Con sus defectos y virtudes, la Argentina de pretensiones industriales, superadoras del país agroexportador y sumisamente dependiente, fue una creación de Perón. En sus primeros gobiernos, el lúcido estadista sentó las bases para el nacimiento de una burguesía nacional, a la que buscó incansablemente como aliada de los trabajadores, aunque no siempre la encontró. La próspera clase media que ayudó a constituir, rechazó generalmente al peronismo. Siempre le molestó el ascenso social, la irrupción de los trabajadores en  la política nacional y hasta la estética de «la negrada» que salió a las calles a expresarse descamisada y con el bombo. 

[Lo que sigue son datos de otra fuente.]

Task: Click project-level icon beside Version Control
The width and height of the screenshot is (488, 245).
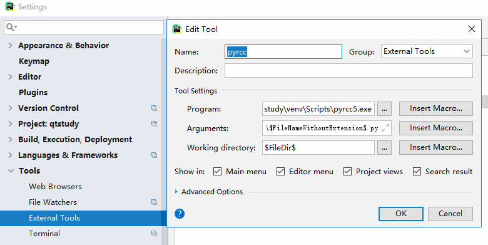Action: point(154,108)
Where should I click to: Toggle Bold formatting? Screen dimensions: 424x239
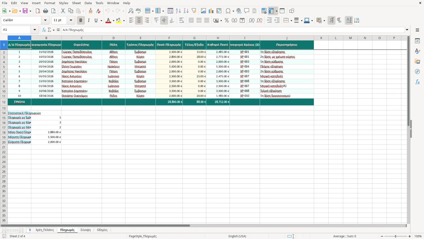click(x=81, y=21)
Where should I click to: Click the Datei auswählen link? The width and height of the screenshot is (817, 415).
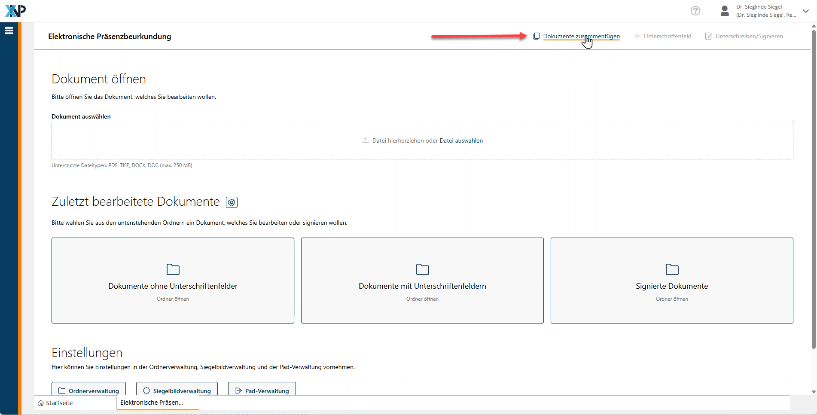click(461, 140)
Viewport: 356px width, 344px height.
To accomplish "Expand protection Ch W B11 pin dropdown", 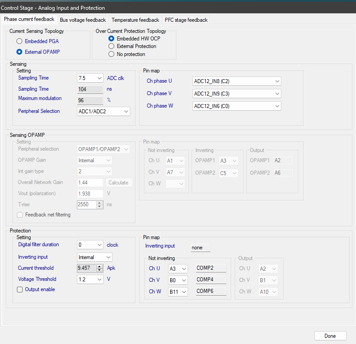I will click(178, 292).
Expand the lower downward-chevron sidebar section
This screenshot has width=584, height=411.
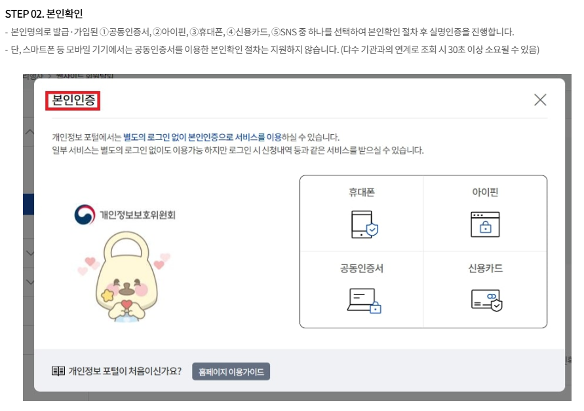point(29,282)

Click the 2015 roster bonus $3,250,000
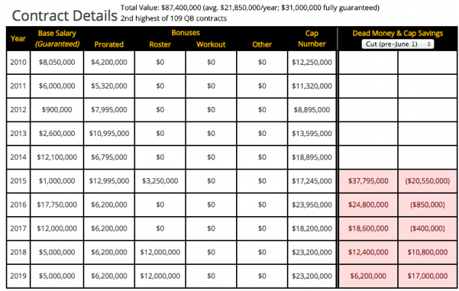(x=160, y=181)
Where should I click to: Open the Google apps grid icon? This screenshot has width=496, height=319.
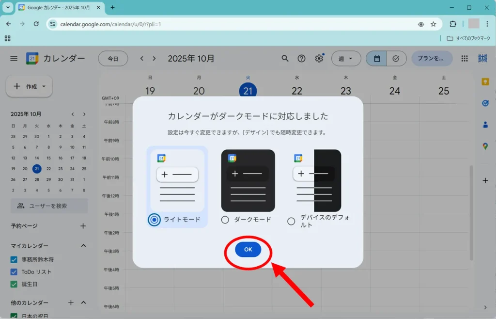pyautogui.click(x=465, y=58)
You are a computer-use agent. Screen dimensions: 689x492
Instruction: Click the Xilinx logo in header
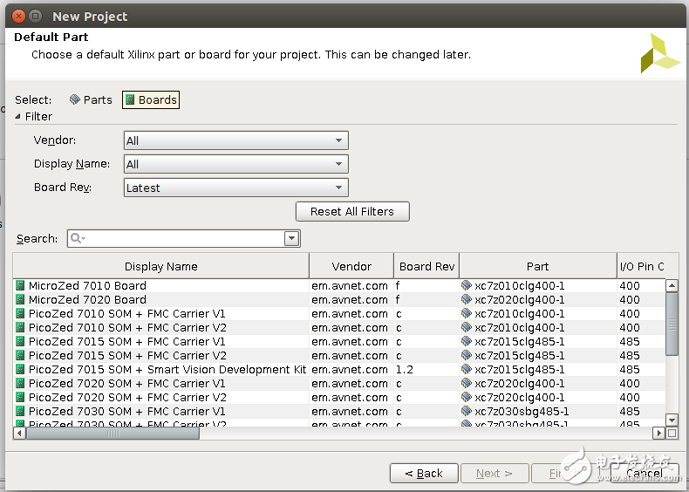click(x=659, y=53)
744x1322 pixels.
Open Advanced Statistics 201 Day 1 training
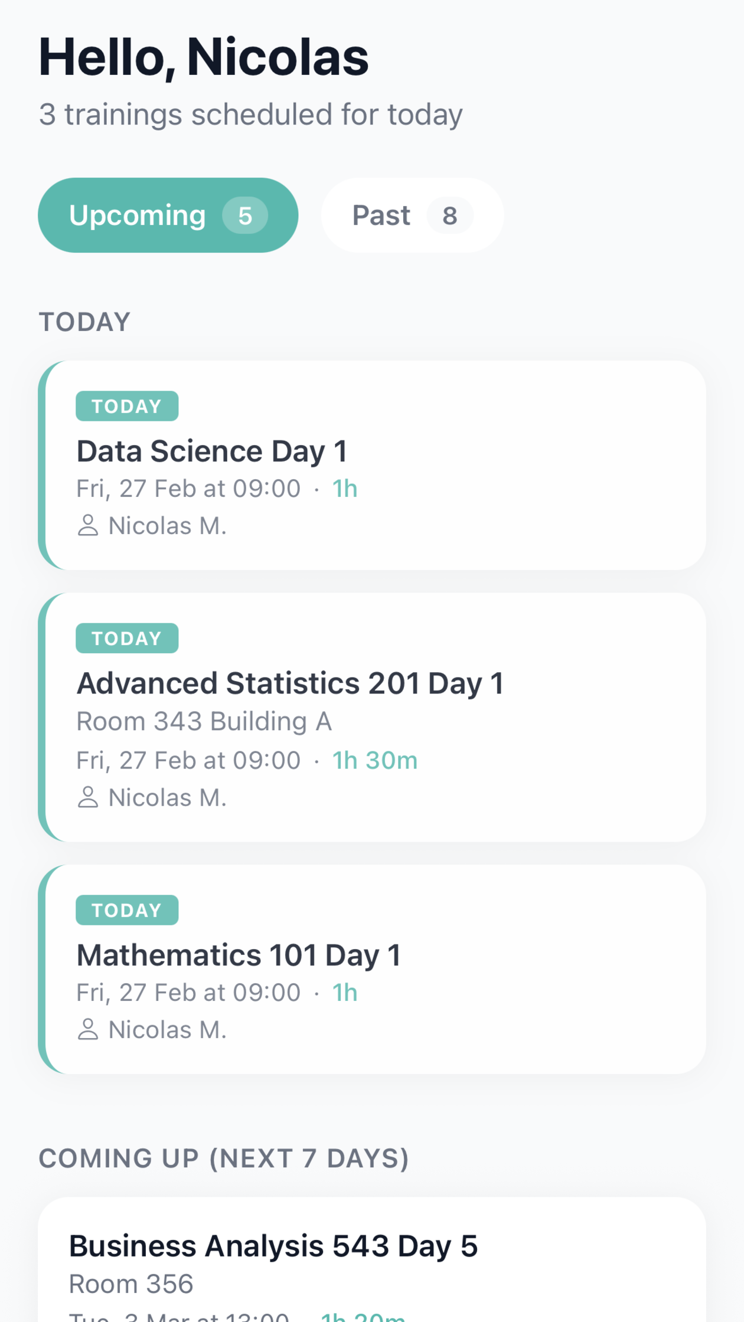point(289,683)
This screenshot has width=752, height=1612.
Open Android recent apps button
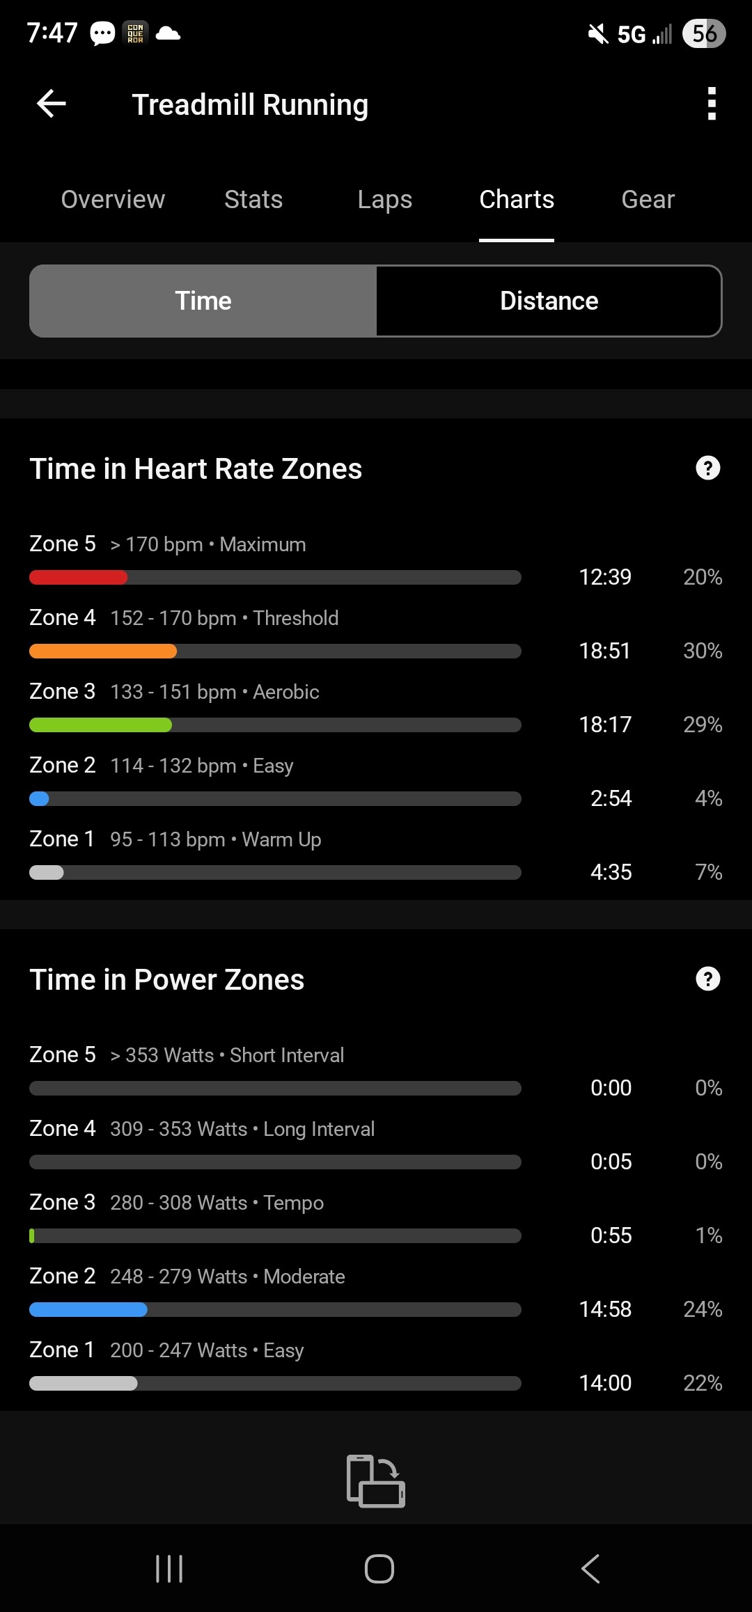click(x=169, y=1569)
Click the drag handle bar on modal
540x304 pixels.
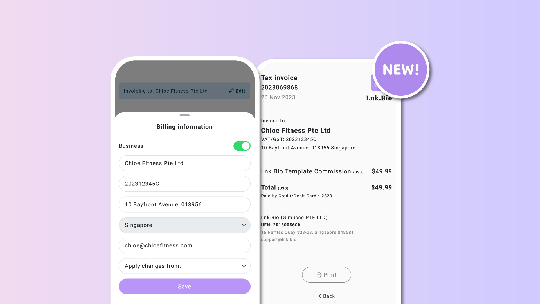[184, 114]
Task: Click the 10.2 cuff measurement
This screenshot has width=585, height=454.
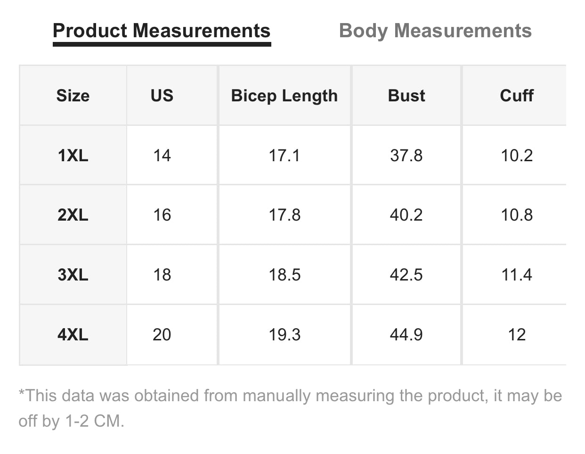Action: (x=516, y=156)
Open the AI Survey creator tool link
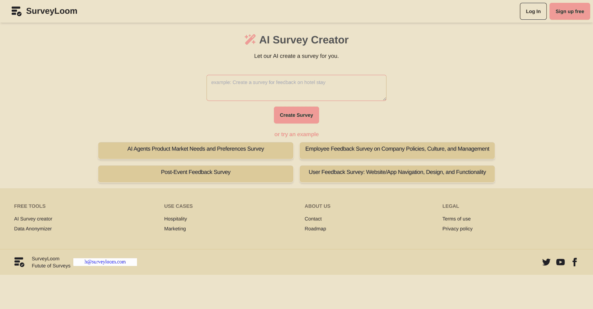The width and height of the screenshot is (593, 309). click(x=33, y=218)
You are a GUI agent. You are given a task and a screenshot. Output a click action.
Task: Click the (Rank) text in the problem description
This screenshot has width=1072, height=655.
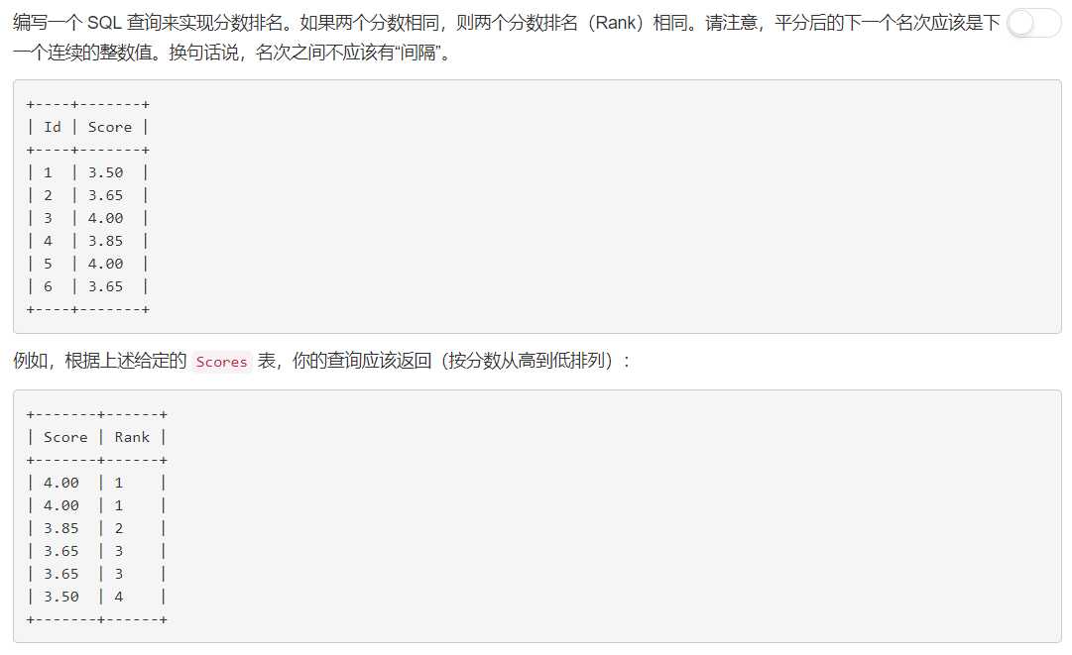[615, 23]
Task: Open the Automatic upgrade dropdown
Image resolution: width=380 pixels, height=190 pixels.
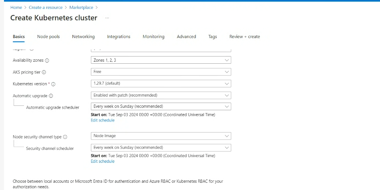Action: 161,95
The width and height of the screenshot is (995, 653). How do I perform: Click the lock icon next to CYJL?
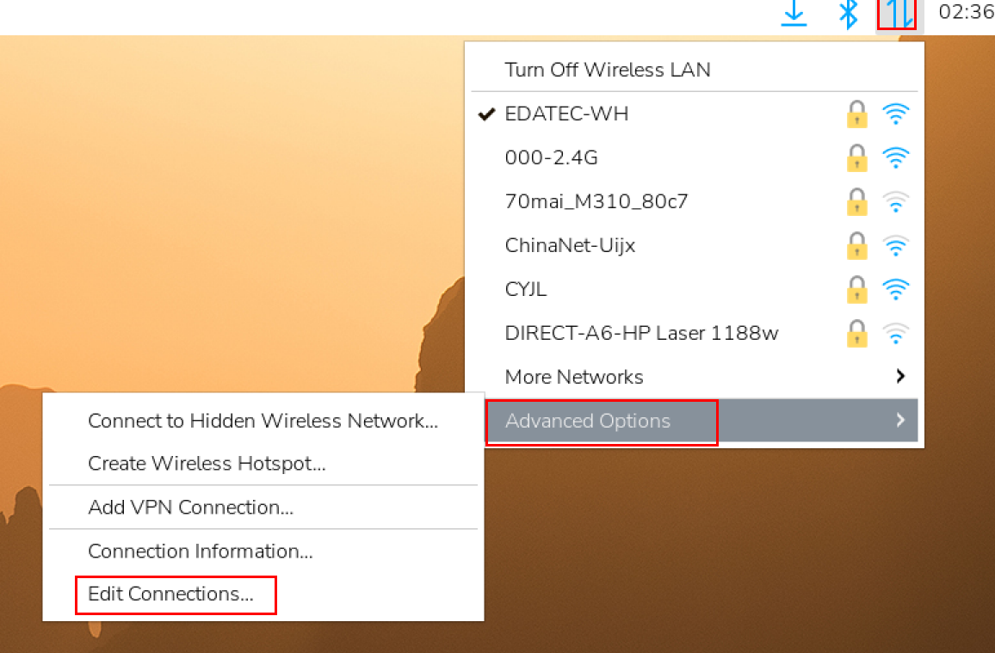856,289
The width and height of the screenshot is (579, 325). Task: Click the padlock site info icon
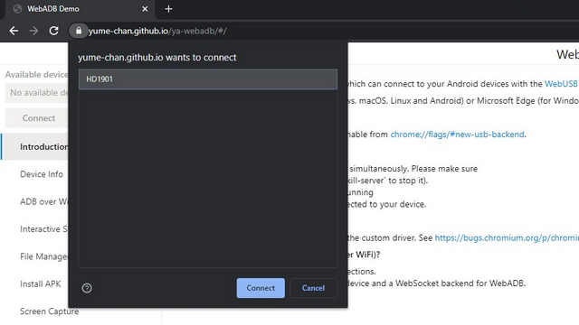tap(79, 31)
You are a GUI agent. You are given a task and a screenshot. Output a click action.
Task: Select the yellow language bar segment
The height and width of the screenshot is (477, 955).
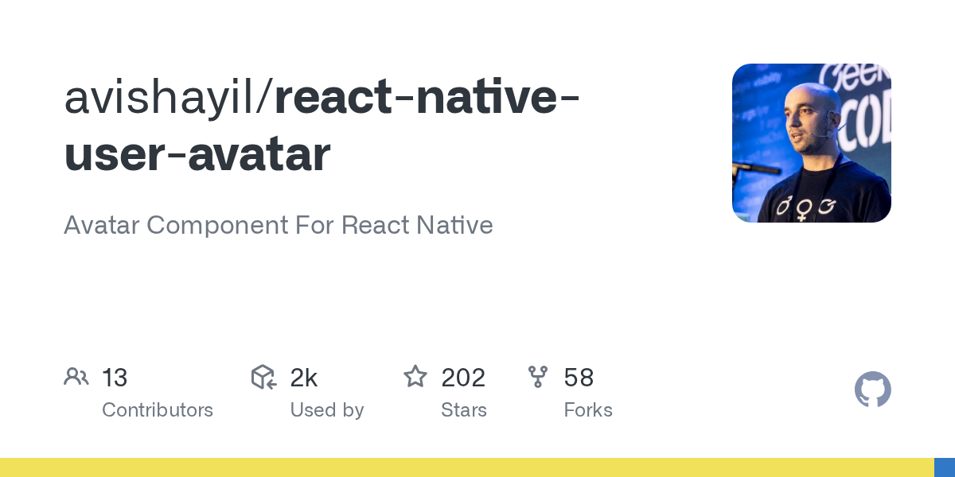466,467
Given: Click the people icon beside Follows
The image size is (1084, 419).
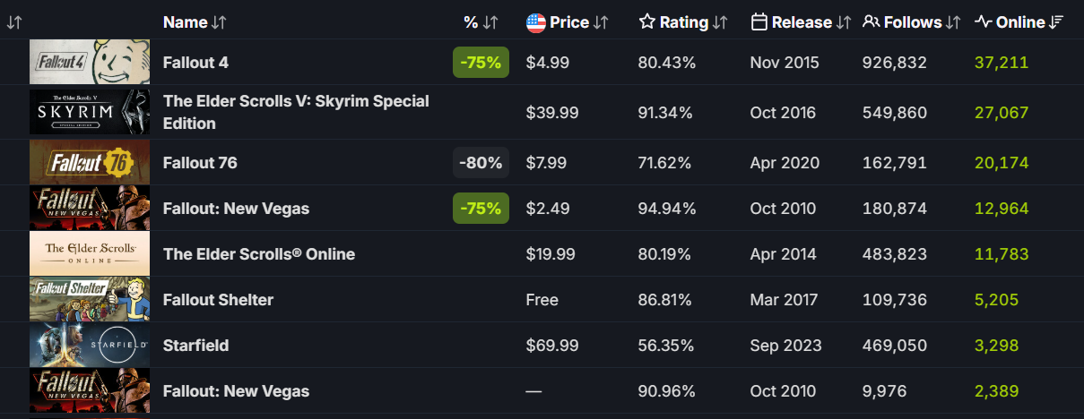Looking at the screenshot, I should [871, 22].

El recuerdo de los dos primeros gobiernos no pudo ser borrado en los años en los que los peronistas no podían ir a elecciones, lucir sus símbolos, ni cantar su marcha. La rebeldía fue trasmitida a las nuevas generaciones que apenas habían sido «los únicos privilegiados», como se llamaba a los niños del ’50. Decidieron dar la vida por el retorno de Perón, porque recién entonces se cumplirían sus sueños igualitarios. Hartos de dictaduras tomaron las armas. Desde el exilio, Perón decía que «la violencia en manos del pueblo no es violencia, es justicia». Pero la dinámica de conflicto que alentó desde Madrid no se detuvo con su regreso. Los jóvenes pedían más de lo que aquel general de ideas transformadoras podía dar. Había encendido la rebelión y ahora quería aplacarla. Murió en pleno cortocircuito, que en realidad implicaba la definición ideológica del movimiento peronista. Se había recostado en la ortodoxia, en los sindicatos, en la derecha y en los empresarios nacionales que necesitaba para reeditar un pacto social. No hubo tiempo para la reconciliación. Sin embargo, muchos de los jóvenes que abandonaron la Plaza de Mayo cuando Perón los fustigó duramente, hoy levantan las banderas de sus mejores tradiciones. Su enorme figura sigue inspirando utopías igualitarias. Y los jóvenes kirchneristas, que ni siquiera habían nacido cuando el General murió, cantan a voz en cuello que son «soldados de Perón».